● **WHAT THE TASK REQUIRES**:
Scan the records for "word". Report each line that includes it.

● **DATA FOR REVIEW**:

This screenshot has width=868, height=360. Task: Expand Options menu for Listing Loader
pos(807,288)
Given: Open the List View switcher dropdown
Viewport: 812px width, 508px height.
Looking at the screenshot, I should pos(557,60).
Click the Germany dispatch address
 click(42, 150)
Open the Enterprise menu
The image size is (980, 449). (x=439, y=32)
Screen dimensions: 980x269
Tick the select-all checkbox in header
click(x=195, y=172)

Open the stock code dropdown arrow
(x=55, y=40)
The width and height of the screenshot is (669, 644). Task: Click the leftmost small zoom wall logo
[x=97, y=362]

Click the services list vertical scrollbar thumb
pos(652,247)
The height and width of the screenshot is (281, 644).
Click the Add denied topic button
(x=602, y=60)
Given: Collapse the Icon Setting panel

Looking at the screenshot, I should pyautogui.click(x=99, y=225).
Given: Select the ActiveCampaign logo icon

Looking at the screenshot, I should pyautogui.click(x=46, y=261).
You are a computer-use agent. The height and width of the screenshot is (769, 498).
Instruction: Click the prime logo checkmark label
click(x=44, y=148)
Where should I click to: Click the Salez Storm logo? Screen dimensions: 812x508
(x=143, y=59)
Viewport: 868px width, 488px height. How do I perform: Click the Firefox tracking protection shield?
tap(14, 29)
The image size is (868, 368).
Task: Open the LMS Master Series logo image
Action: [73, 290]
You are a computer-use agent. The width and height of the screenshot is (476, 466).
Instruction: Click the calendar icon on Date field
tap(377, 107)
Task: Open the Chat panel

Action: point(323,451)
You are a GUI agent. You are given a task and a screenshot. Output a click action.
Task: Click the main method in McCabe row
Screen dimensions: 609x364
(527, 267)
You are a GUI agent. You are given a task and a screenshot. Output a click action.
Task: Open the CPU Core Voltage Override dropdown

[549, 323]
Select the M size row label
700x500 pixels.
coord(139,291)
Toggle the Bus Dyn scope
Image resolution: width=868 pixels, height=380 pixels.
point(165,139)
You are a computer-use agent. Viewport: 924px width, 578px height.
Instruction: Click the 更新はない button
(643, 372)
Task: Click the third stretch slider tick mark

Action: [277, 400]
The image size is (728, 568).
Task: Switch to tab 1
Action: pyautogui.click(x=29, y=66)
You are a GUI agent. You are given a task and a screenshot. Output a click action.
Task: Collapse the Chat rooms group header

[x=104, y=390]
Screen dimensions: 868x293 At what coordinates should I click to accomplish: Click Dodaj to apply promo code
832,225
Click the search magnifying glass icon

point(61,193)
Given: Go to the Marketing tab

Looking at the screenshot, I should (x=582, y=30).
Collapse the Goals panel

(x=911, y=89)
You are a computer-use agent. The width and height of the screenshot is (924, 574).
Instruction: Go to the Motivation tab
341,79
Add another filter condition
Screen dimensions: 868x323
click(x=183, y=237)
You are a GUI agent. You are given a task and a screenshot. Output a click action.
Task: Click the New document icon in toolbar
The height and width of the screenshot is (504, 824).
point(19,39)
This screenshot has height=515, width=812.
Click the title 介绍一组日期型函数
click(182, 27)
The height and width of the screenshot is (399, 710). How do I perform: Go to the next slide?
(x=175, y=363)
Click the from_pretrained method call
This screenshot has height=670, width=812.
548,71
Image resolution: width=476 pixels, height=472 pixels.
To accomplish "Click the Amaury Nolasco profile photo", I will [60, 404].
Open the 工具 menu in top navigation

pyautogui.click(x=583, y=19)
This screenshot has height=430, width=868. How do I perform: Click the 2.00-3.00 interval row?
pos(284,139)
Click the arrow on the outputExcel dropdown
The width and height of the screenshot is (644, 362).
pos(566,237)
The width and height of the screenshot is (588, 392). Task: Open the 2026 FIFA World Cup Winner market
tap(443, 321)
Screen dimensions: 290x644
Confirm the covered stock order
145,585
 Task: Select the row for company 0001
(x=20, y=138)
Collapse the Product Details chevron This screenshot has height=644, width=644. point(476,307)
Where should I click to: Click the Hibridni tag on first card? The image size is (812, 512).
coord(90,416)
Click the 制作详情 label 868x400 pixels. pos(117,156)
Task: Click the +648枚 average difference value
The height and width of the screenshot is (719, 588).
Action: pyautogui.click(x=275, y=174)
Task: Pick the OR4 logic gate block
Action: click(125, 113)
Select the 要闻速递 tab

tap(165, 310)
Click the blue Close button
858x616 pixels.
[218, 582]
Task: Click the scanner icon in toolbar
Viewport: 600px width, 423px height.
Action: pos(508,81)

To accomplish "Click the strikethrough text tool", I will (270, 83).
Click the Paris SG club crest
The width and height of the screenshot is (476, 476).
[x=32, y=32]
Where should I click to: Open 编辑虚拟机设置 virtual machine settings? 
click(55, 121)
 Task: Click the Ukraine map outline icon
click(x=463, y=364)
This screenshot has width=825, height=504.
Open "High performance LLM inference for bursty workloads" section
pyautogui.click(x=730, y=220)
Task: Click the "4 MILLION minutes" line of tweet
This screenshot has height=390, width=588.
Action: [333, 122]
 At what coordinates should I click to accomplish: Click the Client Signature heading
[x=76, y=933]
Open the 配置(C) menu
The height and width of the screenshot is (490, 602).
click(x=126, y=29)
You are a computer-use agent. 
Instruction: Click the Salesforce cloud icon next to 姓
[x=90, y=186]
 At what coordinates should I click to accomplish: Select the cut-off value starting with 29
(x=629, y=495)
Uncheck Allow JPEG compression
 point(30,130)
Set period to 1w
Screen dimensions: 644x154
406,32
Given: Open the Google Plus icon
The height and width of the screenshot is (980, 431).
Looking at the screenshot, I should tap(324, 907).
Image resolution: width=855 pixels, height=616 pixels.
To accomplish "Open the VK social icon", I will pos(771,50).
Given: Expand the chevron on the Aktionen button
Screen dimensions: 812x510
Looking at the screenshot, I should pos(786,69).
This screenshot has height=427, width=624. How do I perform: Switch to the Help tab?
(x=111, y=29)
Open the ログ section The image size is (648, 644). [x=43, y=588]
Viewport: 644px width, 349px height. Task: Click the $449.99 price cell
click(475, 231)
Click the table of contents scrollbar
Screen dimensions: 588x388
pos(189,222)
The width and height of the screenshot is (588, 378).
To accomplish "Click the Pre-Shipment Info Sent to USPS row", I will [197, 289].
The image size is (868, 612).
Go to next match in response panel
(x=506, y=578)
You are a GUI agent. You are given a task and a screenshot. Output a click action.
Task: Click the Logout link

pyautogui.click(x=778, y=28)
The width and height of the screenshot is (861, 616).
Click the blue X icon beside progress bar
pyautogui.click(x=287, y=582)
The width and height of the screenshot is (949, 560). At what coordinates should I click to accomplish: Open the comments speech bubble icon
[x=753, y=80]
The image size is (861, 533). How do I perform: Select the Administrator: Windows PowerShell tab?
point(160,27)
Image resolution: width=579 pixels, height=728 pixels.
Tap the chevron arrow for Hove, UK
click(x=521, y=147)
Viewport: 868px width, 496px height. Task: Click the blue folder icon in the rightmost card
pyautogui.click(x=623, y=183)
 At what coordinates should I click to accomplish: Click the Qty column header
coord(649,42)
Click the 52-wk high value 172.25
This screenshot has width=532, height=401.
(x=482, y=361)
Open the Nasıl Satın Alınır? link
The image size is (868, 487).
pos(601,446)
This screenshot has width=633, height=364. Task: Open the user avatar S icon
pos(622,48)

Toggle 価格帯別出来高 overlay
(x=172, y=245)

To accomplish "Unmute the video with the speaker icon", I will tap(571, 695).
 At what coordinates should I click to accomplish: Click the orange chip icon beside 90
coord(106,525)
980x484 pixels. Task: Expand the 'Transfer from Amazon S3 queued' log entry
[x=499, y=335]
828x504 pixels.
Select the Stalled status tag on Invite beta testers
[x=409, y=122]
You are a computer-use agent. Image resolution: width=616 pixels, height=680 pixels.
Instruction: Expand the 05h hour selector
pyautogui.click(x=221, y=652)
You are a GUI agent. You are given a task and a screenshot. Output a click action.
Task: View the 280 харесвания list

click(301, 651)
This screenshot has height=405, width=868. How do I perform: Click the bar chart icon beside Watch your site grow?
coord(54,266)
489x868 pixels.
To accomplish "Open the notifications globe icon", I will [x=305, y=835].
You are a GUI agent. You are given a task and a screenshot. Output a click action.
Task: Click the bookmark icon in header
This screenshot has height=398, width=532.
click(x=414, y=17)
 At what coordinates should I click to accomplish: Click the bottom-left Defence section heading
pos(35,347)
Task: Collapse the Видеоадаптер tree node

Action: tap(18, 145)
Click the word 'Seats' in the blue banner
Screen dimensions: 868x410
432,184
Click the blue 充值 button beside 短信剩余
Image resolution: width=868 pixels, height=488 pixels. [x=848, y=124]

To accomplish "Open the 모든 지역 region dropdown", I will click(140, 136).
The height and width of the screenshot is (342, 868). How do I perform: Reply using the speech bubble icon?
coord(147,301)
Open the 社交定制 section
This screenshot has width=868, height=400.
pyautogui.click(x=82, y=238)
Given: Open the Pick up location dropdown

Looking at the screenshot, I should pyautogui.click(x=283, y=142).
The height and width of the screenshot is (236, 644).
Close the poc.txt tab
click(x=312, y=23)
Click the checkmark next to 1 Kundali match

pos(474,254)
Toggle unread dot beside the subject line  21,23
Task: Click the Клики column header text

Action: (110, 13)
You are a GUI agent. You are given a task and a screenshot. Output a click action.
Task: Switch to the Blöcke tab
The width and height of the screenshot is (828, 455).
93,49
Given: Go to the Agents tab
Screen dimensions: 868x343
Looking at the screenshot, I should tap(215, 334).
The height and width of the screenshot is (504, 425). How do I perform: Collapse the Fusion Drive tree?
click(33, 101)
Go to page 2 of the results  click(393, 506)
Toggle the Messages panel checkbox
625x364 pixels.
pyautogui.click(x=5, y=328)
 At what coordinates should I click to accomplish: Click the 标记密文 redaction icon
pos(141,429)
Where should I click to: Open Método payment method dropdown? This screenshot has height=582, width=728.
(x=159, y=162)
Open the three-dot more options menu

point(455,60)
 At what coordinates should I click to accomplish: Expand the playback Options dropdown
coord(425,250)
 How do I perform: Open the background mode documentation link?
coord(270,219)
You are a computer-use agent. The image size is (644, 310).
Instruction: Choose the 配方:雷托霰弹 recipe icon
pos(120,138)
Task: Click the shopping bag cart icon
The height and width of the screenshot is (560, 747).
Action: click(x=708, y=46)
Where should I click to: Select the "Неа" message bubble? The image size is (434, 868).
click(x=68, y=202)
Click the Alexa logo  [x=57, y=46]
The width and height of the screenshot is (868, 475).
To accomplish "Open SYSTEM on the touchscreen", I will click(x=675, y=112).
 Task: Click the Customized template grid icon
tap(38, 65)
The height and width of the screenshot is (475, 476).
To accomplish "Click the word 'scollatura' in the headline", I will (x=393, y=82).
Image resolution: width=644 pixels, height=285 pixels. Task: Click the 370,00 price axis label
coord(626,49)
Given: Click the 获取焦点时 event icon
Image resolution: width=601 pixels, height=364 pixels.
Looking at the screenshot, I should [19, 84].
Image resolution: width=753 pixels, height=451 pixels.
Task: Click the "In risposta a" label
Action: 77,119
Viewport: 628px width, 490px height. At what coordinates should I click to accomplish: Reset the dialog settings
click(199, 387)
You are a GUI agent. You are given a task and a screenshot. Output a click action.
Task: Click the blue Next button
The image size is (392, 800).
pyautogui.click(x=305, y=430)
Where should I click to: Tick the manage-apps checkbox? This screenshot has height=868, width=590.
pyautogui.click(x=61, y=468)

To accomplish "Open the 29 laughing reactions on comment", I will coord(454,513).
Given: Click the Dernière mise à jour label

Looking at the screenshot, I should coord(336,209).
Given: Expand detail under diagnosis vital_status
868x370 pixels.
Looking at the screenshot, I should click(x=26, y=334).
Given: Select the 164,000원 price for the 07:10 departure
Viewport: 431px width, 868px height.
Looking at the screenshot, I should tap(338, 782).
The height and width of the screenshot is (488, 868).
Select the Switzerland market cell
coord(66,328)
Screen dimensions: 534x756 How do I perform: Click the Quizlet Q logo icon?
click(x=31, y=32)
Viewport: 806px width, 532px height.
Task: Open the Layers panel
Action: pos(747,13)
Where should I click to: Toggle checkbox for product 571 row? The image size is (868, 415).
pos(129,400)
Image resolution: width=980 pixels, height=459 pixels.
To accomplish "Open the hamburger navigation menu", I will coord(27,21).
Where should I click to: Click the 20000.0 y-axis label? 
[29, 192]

● **ANSWER TO THIS TASK**:
Click the word 'Seats' in the blue banner
To accomplish "Click the word 'scollatura' in the headline", I will (x=393, y=82).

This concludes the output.